▶ **STATED EXERCISE**
Rewrite the stretch from the start of the items through the line containing "pyautogui.click(x=200, y=145)", swapping "Open" for "Expand" and keeping everything else the same. Omit the pictures from your version.

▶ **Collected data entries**
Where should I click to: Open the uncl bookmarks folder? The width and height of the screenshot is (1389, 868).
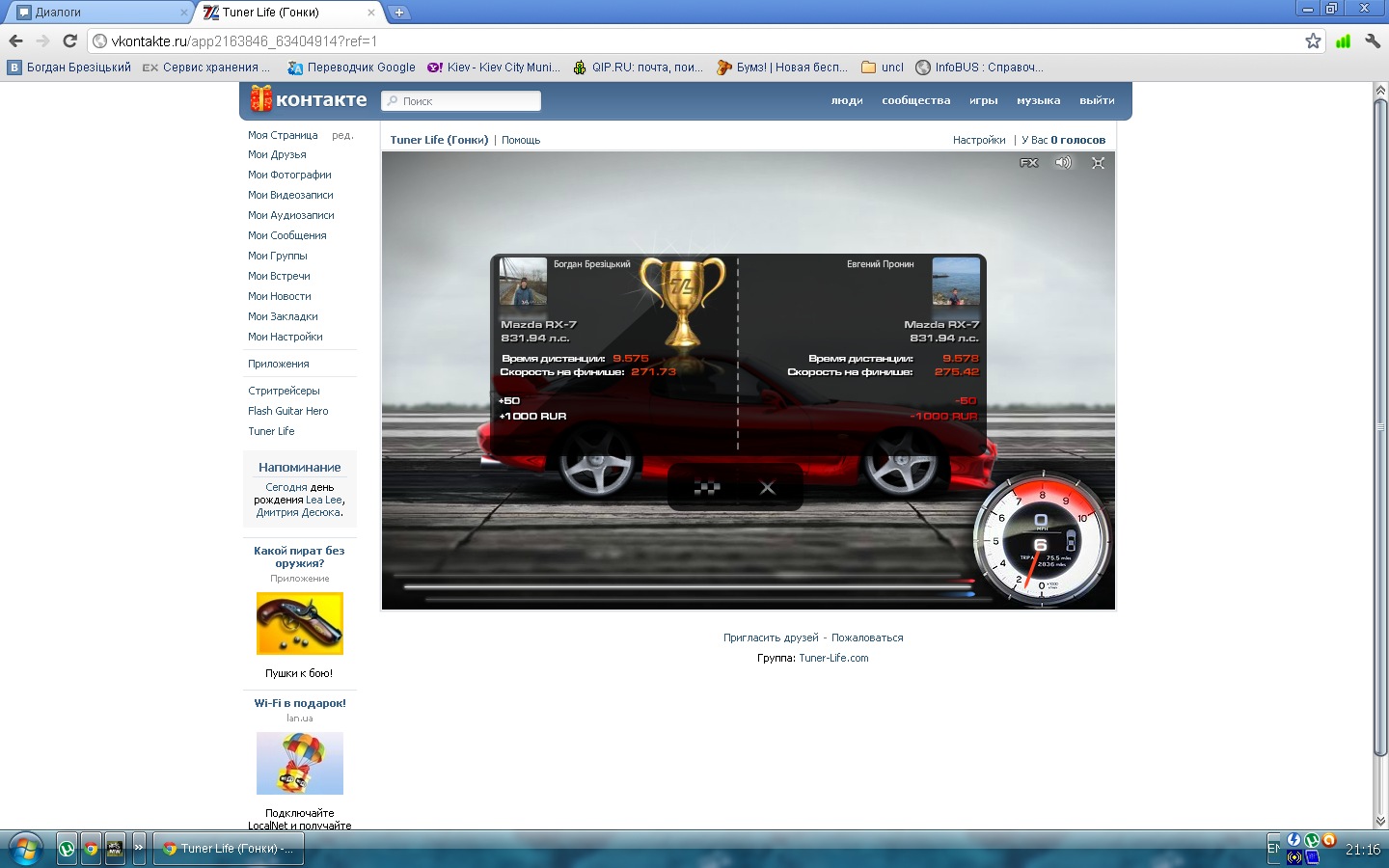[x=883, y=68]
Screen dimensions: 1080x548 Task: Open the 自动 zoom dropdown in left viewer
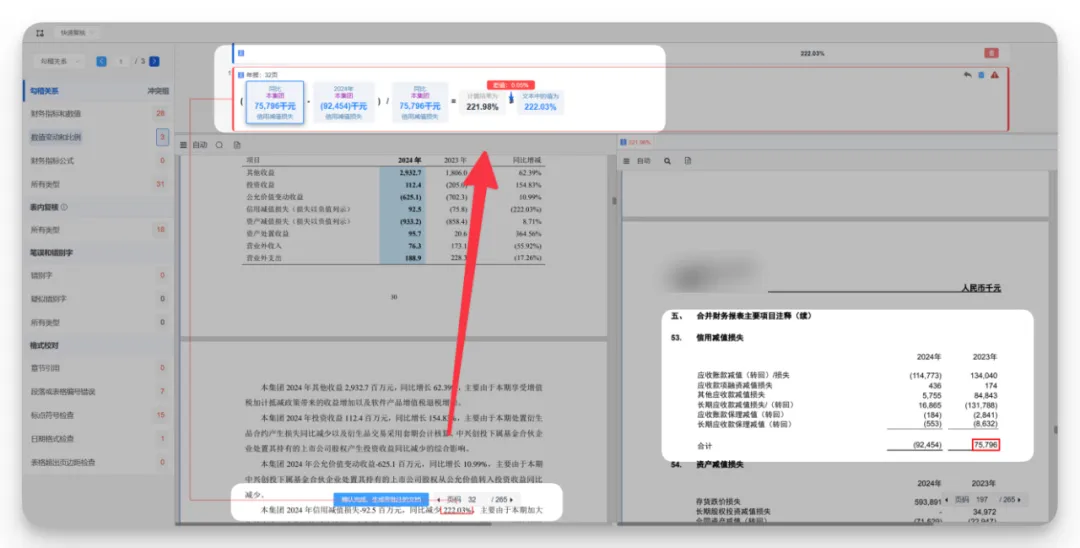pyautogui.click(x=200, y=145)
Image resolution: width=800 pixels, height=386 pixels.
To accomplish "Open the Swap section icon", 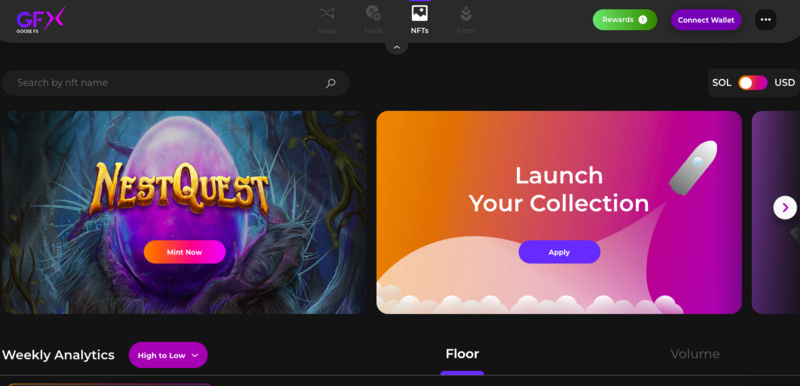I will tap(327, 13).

▶ **ANSWER FOR THE TASK**
Where should I click to: Expand the uncl bookmarks folder? The width and height of the screenshot is (1389, 868).
[x=883, y=68]
Screen dimensions: 1080x548 Task: Expand the 自动 zoom dropdown in left viewer
pyautogui.click(x=200, y=145)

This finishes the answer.